• Task details: From the text on network optimization below, print everything from "Clearing malware from" down to "from your network.".

*** Opening of Text section ***

Companies need their network to operate efficiently, quickly, and without issue. Network teams work to keep their network up and running while eliminating problems that drag the network down. Using network performance monitoring (NPM) tools, enterprises can determine how efficient their network is running and pinpoint problem areas. While eliminating performance issues is important, there’s another aspect of network monitoring that should be addressed – network optimization.
Optimizing your network’s performance is a crucial step in bringing your network from performing fine to performing efficiently. Even if there are no major issues currently bringing down network performance, your network may not be performing at the levels it could be. Configuring your network to run perfectly isn’t just a matter of avoiding major pitfalls; you also need to adopt the proper ideas and protocols alongside planning out long-term network upgrades.
Network optimization comprises a series of best practices designed to make small boosts to your network performance. Your enterprise might have already implemented some of these practices or are planning to implement them. Whatever the case, we’ve outlined a handful of ways your network team can optimize your network performance.
Upgrade your network hardware
Building your network means buying, installing, and running a collection of hardware. The hardware on your network infrastructure needs to handle the needs of your enterprise, including data transfer rate, network capacity, and any other metrics your company measures. If a router, switch, connection, or other node on your infrastructure is built for older standards, it may be time to consider upgrading them for a newer model.
However, it should be stated that you should always investigate your network nodes if you notice it’s dragging performance down. Sometimes the problem with a device is poor configuration rather than just the hardware being old. Also, you need to build your network hardware infrastructure based around the maximum speed of your network. There’s no point in introducing a node onto your hardware whose maximum speed support is way above what your network is operating at.
Clearing malware from your network
There are several reasons to remove malware from your network, and one of them is that threat actors can target and reduce network performance. Malware could continuously request data in order to overload your network, or attack the health of a node to make it fail. An NPM tool can sweep your network to look for malware and alert you if it discovers any suspicious activity. Depending on how advanced the tool is, it might also be able to take steps to stop the actor and remove it from your network.

*** Close of Text section ***
*** Opening of Supplied entries ***

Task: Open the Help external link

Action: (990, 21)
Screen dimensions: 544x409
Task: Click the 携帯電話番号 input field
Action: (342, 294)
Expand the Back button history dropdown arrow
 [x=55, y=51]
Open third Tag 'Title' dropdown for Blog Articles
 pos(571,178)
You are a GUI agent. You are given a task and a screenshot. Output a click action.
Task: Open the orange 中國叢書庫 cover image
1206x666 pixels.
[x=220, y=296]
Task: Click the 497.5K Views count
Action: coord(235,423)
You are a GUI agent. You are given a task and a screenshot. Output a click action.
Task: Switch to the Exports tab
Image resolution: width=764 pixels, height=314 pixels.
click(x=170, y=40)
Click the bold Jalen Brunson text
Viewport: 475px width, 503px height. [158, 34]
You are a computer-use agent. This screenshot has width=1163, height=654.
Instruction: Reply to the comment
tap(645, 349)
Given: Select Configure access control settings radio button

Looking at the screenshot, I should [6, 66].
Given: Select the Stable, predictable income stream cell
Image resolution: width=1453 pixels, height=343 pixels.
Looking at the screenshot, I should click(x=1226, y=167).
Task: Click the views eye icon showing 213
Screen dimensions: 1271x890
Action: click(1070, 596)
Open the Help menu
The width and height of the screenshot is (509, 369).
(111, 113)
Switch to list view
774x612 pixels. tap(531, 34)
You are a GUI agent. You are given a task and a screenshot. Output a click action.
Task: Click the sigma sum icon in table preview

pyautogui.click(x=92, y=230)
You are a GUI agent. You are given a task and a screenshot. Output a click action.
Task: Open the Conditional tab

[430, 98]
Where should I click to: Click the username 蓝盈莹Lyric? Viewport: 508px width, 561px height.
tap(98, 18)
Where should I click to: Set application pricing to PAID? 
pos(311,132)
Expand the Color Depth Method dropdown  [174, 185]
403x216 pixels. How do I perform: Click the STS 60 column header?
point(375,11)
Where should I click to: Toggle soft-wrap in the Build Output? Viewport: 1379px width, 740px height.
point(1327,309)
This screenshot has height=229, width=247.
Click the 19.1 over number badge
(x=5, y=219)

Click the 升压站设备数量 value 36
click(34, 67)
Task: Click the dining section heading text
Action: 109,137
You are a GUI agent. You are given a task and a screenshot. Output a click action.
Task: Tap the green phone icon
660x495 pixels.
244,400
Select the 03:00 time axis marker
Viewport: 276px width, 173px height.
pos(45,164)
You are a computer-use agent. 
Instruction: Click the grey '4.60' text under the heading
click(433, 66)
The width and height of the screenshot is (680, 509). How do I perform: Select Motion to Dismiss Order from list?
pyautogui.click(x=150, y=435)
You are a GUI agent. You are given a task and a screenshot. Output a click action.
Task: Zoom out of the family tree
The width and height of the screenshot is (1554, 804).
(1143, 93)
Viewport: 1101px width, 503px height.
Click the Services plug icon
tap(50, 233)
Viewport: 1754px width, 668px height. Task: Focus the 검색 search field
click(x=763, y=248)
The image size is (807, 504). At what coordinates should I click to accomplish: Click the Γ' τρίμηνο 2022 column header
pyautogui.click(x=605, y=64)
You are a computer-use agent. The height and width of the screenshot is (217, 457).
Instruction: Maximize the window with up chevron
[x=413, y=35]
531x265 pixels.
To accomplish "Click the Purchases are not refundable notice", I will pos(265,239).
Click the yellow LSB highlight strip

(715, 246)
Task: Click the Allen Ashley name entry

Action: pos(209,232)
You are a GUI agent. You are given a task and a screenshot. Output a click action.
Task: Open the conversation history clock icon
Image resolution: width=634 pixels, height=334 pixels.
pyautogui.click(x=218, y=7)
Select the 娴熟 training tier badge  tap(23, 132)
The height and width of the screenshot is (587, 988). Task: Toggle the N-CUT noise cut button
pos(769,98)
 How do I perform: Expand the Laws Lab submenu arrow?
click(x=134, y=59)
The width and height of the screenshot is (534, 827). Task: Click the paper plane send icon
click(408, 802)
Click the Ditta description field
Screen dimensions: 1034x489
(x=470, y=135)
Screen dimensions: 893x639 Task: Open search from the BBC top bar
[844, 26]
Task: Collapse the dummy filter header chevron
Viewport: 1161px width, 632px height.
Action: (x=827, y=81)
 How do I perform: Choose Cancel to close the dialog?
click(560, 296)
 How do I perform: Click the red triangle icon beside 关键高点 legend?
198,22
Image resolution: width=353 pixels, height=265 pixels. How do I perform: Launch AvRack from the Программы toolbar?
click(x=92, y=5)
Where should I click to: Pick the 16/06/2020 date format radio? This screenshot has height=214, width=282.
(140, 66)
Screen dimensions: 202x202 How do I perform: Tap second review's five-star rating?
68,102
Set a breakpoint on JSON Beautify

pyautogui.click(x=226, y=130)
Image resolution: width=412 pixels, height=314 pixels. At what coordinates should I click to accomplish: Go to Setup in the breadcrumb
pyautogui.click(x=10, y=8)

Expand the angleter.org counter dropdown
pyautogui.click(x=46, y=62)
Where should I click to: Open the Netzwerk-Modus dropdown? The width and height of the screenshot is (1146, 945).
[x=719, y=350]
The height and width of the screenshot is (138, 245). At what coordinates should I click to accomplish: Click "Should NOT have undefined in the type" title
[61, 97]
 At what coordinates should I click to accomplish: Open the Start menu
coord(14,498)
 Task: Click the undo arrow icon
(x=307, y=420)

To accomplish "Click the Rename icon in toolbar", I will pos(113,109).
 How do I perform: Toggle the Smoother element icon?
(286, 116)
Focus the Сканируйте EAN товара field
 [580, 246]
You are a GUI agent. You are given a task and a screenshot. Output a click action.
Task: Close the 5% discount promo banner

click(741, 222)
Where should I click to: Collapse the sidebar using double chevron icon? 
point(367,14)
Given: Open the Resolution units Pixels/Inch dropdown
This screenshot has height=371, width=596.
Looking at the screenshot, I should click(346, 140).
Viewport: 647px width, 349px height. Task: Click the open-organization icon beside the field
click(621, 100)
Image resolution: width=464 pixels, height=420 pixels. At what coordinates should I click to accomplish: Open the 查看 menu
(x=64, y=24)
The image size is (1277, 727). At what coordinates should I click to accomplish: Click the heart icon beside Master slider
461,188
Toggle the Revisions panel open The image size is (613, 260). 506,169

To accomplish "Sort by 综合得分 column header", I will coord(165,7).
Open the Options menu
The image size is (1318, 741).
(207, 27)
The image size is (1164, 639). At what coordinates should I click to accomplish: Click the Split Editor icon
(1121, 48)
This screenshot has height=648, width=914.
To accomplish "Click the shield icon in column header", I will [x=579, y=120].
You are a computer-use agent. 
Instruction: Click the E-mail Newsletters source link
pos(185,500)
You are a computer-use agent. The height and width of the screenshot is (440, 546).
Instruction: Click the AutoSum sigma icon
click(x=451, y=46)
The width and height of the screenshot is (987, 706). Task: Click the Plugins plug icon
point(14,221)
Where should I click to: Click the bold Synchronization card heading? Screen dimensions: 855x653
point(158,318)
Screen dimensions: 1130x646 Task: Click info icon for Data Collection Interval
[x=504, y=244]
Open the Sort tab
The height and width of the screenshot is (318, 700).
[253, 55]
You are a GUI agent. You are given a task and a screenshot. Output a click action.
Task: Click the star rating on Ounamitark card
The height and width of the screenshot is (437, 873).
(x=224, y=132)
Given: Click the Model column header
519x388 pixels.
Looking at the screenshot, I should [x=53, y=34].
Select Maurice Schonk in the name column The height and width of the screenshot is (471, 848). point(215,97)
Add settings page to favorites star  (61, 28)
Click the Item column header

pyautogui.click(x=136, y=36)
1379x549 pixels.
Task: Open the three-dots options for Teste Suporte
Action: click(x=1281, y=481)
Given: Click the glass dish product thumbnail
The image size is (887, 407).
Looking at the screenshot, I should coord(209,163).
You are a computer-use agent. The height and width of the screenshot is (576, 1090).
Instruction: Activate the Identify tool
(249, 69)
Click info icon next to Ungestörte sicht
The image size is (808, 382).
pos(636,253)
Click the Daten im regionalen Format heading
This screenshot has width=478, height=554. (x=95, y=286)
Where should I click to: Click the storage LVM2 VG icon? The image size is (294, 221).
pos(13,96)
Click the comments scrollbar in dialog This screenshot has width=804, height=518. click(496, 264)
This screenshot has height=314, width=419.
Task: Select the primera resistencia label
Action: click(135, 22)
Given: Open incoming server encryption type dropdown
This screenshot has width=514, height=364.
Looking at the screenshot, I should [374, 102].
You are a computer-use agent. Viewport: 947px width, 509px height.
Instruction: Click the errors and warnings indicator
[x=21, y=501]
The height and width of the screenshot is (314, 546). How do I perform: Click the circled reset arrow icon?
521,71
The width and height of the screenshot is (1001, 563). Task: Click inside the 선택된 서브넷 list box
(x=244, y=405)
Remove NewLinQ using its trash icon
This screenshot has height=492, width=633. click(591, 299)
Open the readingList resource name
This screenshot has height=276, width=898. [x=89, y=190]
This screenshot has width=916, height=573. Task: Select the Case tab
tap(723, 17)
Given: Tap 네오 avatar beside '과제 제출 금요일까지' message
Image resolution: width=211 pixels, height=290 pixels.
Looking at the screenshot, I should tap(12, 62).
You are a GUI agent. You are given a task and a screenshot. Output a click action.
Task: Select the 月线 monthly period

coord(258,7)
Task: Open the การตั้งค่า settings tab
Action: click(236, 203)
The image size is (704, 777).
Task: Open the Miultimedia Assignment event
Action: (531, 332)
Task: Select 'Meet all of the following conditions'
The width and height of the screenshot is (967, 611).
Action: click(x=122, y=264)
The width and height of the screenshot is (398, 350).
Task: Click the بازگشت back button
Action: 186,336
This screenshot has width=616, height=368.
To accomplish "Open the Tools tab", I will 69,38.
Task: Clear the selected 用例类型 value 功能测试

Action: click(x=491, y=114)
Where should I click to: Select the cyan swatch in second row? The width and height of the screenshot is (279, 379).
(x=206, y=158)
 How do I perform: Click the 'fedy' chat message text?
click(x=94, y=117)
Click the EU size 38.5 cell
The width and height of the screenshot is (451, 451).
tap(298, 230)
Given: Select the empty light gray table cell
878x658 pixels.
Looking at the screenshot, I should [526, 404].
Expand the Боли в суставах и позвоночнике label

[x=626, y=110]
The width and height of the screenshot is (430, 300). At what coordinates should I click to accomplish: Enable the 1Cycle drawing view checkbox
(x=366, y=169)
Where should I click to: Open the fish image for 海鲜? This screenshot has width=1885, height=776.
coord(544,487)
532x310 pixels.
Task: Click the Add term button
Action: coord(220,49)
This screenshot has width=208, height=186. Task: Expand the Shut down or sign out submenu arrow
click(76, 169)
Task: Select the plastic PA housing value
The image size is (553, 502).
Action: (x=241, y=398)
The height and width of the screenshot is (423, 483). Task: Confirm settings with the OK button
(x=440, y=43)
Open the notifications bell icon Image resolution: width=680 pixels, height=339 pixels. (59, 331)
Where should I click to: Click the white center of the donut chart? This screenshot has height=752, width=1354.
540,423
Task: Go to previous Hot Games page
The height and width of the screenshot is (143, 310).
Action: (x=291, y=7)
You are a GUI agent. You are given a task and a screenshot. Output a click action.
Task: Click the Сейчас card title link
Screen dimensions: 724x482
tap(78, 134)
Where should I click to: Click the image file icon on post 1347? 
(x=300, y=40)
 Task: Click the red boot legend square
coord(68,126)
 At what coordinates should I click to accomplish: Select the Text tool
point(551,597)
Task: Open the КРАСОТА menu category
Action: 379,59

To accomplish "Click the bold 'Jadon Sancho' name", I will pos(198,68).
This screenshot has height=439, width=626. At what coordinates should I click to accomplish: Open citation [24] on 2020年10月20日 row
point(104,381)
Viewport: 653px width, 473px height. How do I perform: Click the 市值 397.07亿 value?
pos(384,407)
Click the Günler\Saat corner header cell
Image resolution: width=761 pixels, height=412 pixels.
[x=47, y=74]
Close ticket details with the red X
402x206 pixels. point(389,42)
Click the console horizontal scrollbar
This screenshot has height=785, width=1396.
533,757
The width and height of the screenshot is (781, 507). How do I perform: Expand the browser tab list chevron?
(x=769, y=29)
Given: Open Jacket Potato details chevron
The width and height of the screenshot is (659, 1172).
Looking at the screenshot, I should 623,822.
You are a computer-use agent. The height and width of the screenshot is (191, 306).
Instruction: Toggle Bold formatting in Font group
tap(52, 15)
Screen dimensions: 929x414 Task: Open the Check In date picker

*** Close of Supplied entries ***

• Result:
Clearing malware from your network
There are several reasons to remove malware from your network, and one of them is that threat actors can target and reduce network performance. Malware could continuously request data in order to overload your network, or attack the health of a node to make it fail. An NPM tool can sweep your network to look for malware and alert you if it discovers any suspicious activity. Depending on how advanced the tool is, it might also be able to take steps to stop the actor and remove it from your network.